Thomas pointed out that while the bill allowed officers to issue citations for certain crimes, arresting and jailing a suspect is still up to an officer’s discretion.
Thomas said several causes contribute to jail overcrowding. Locally, the court system is clogged with cases as dockets and indictments have increased dramatically during the past several years. That is true, even as crime rates in Kentucky have generally stayed the same or even fallen in some jurisdictions, including within Richmond city limits.
The county’s population has grown significantly since the 195-bed jail was built in 1990. The U.S. Census Bureau shows the county added 25,400 people in the past 20 years, an increase of nearly 50 percent from 1990's population of 57,508.
Plans for jail expansion
Currently, about 40 people are on the county’s home incarceration program, which was implemented this year, Thomas said.
“It’s saved the taxpayers some money, but it’s not the solution,” the jailer said.
Earlier this month, the fiscal court voted unanimously to inform the Kentucky Department of Corrections that the county is interested in building a 100-bed facility for Class D felons behind the current jail.
“We sent a message that we’re very interested about building this type of facility,” Clark said.
Once the state approves a permit for the expansion, the county will begin drawing up architectural plans and evaluating costs. The judge/executive said that by using the county’s own concrete and construction crews, costs could be reduced about 60 percent.

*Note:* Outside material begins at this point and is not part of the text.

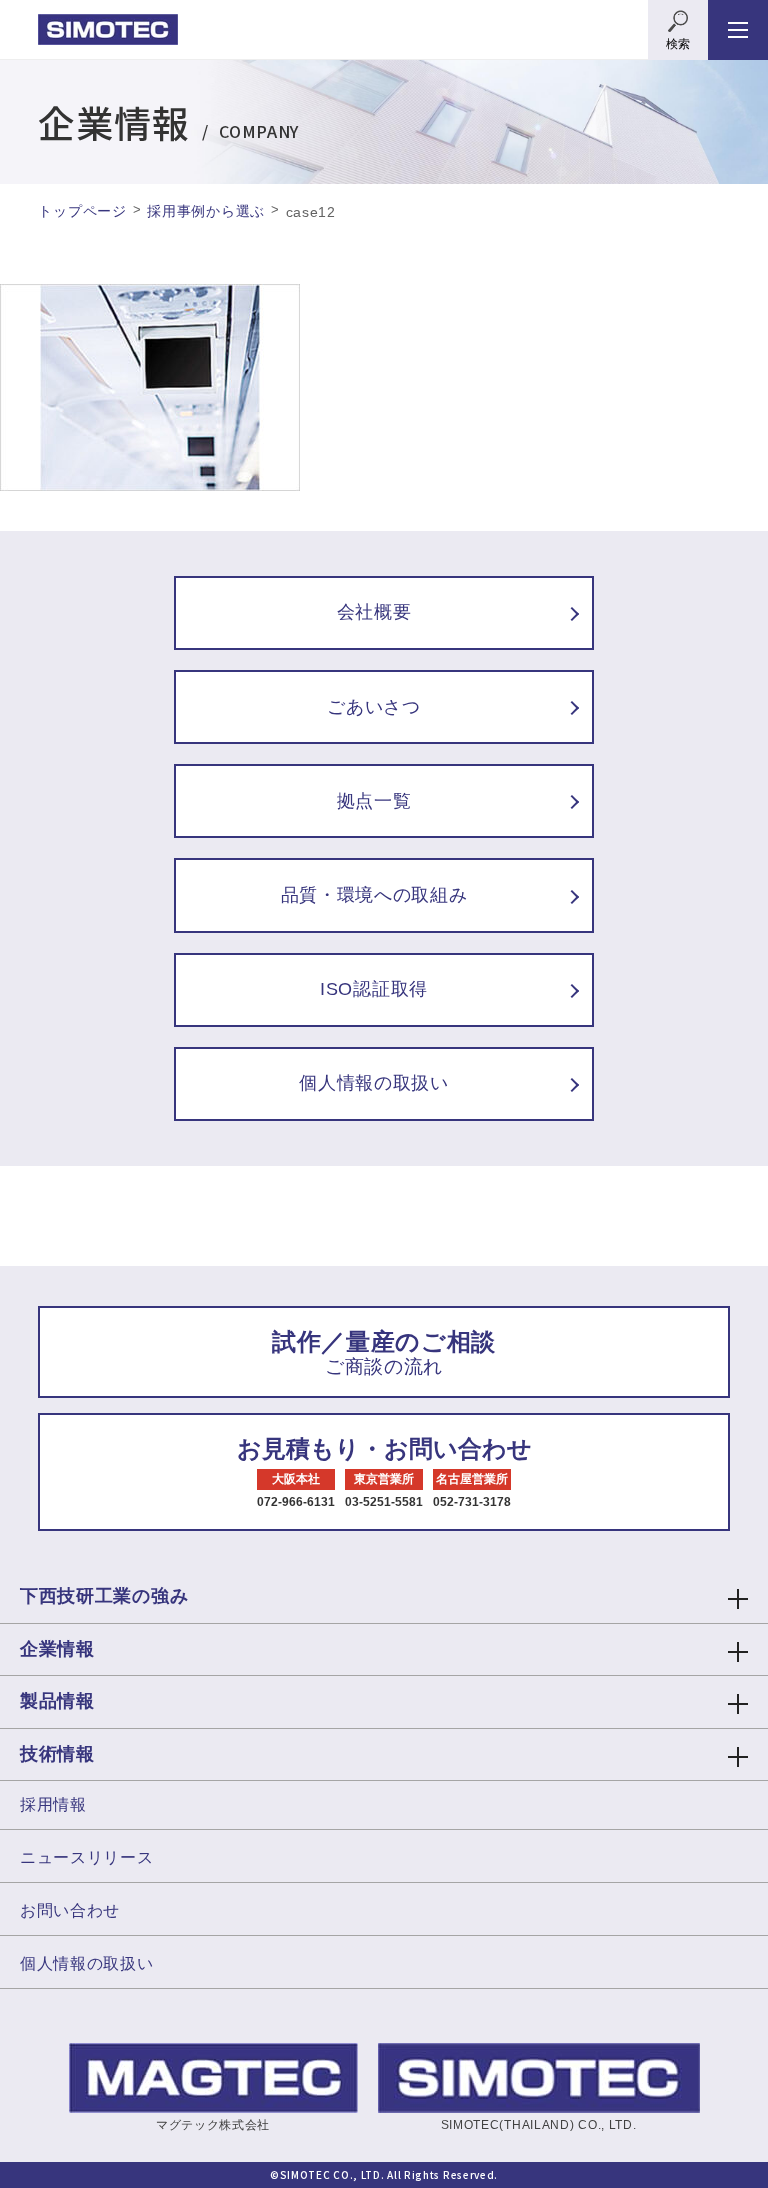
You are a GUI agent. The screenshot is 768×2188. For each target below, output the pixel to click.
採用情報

Clark said the expansion would roughly cost about $800,000 to $1 million, which would be funded out of the county budget and with bonds.
“I think it could pay for itself in about one and a half years,” Clark said.
Clark noted there are few jails in Kentucky that break even or make money. His goal is for the jail to bring in enough revenue to reduce its yearly general fund appropriation by $100,000 to $200,000.
Calling the proposed 100-bed jail expansion a “10-year fix,” Clark acknowledged that with the county’s population growth, both facilities could reach capacity, but at that point “we could afford to let the state take away some of their prisoners,” he said.
The county simply doesn’t have $12 million to $15 million to build a larger, regional jail, and finding a place in the county where the residents would be willing to have such a facility would be “impossible,” Clark said.
Ultimately, it’s a balancing act to abide by state regulations on jail population and living standards while also trying to generate income for the county’s general fund, he said.
“We’re doing everything we can to reduce the overcrowding,” Clark said. “But we can’t just put these drug dealers and thugs back out on the street.”